• [Exercise goal]
Skip all pictures. Write out the data below from its first line through the line that contains "Given: Click Veli-Pekka's player avatar icon".

□ □ □

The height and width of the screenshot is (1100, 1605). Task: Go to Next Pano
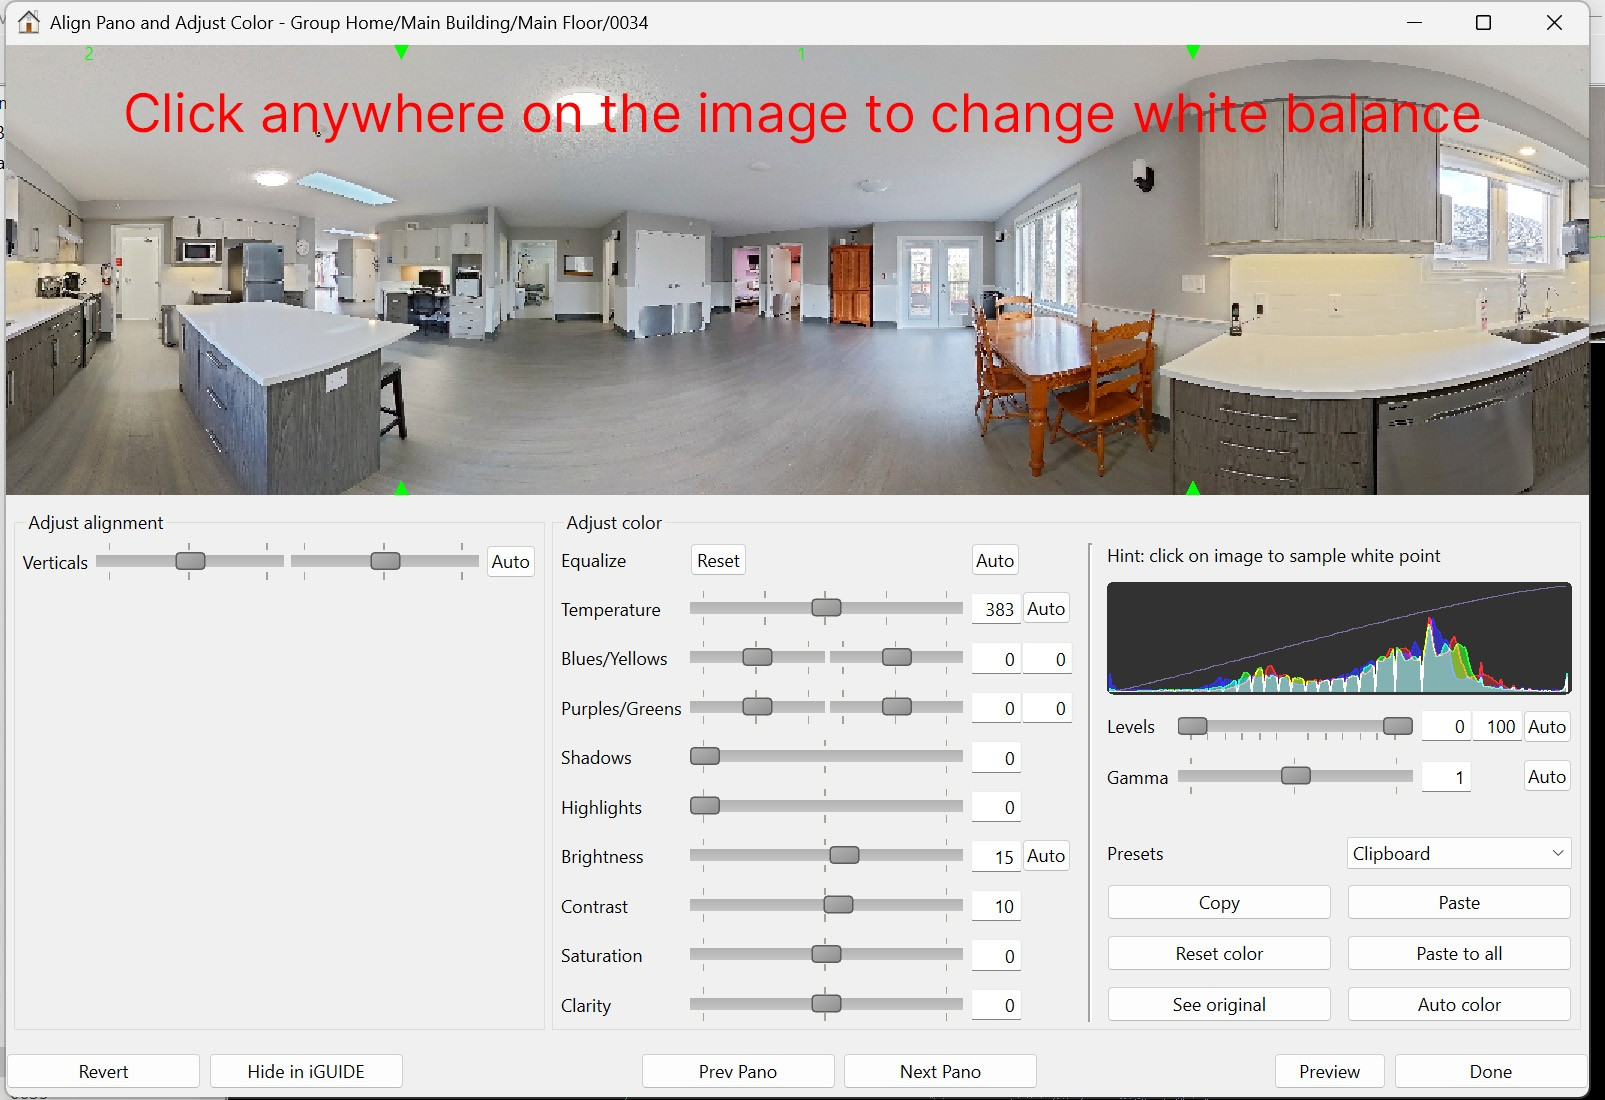939,1071
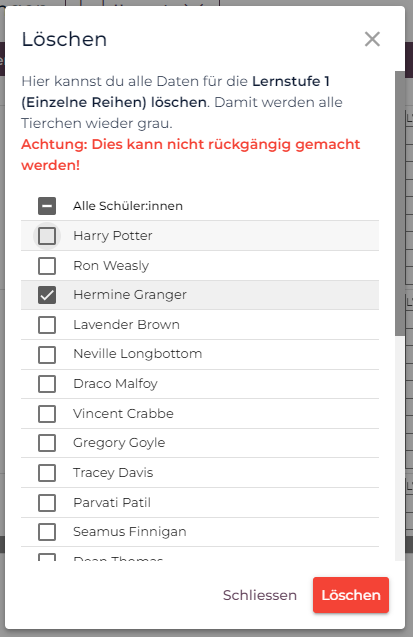Toggle the Alle Schüler:innen checkbox
The image size is (413, 637).
pyautogui.click(x=47, y=206)
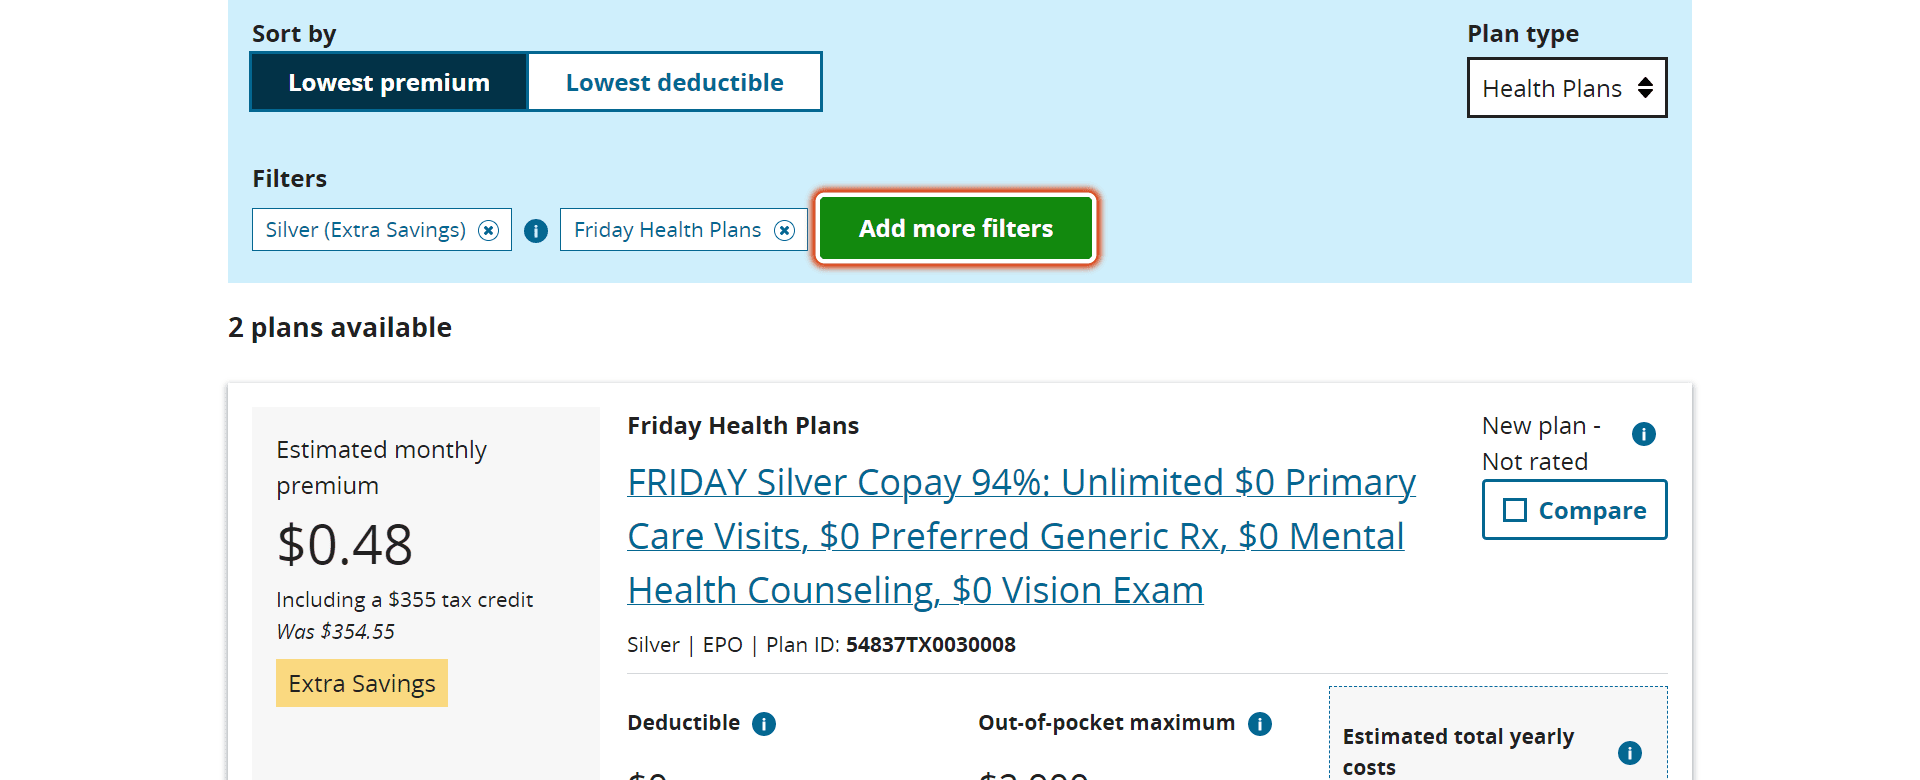This screenshot has height=780, width=1920.
Task: Open info icon beside Silver filter chip
Action: coord(536,231)
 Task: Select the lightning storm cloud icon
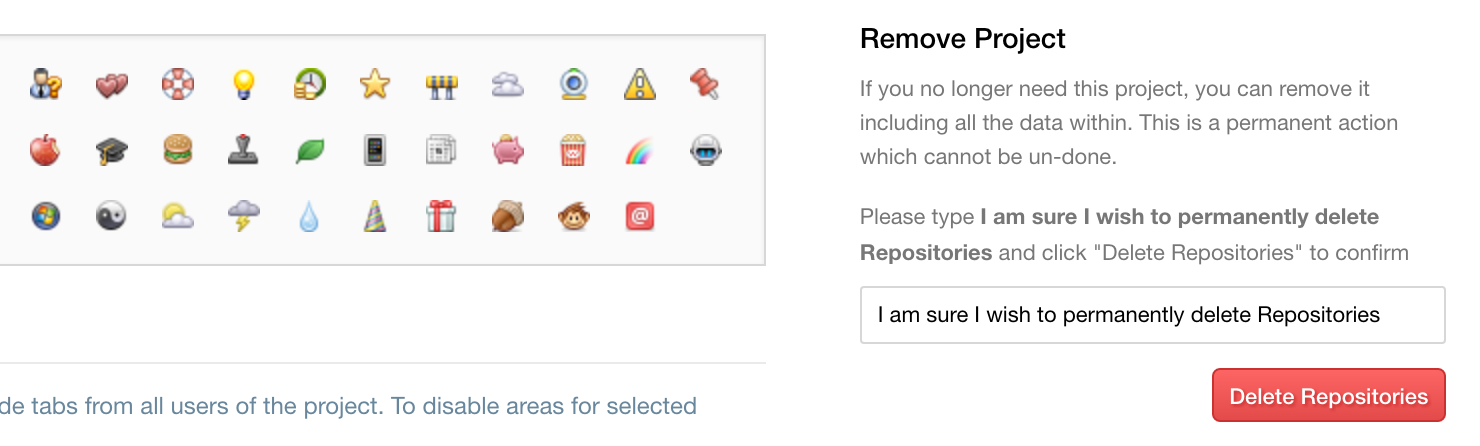coord(243,216)
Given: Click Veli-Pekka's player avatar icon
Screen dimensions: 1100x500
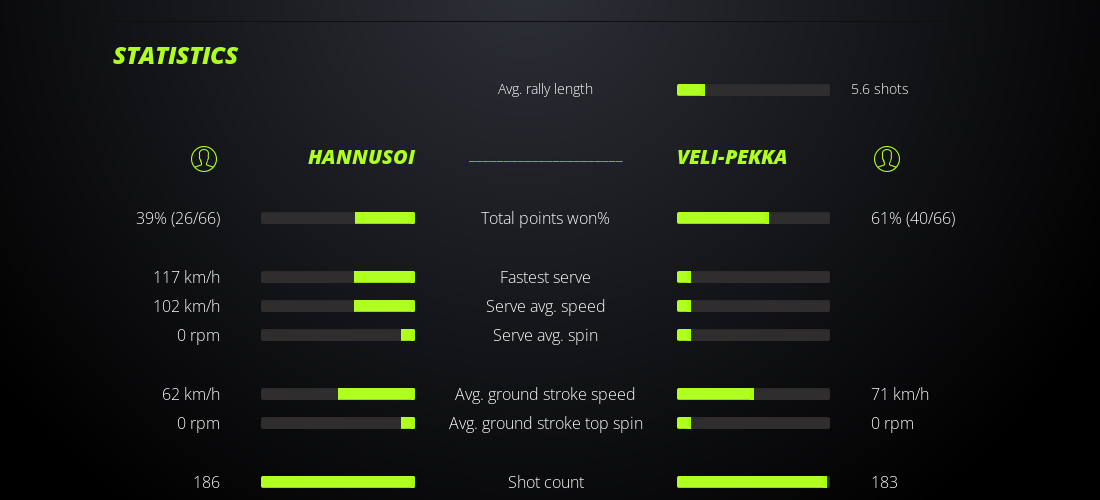Looking at the screenshot, I should (x=887, y=159).
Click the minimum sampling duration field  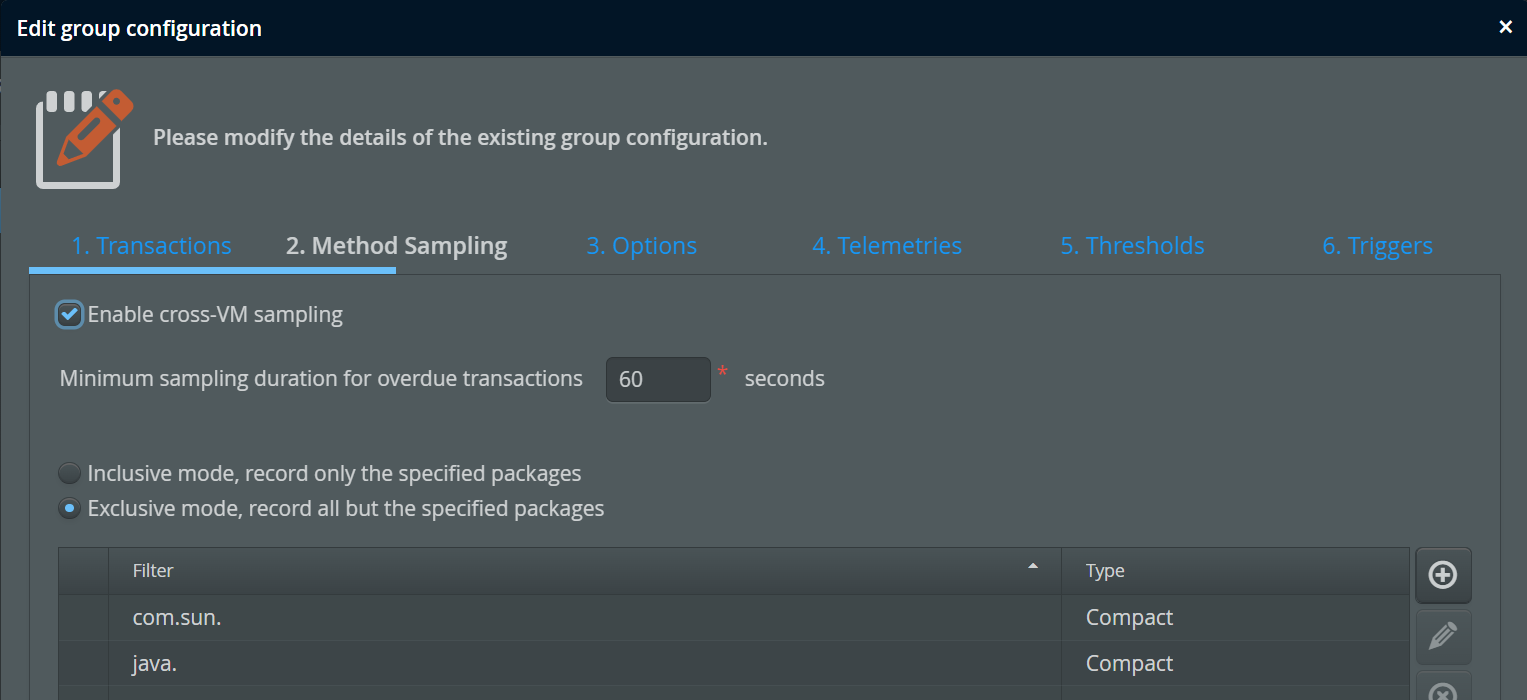click(658, 380)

□ □ □

• [Task answer]
The height and width of the screenshot is (1100, 1605). Task: Go to Next Pano
939,1071
Toggle the Alle Schüler:innen checkbox
The image size is (413, 637).
pyautogui.click(x=47, y=206)
This screenshot has height=780, width=1920.
Task: Open info icon beside Silver filter chip
Action: coord(536,231)
 Task: Select the lightning storm cloud icon
coord(243,216)
Given: Click Veli-Pekka's player avatar icon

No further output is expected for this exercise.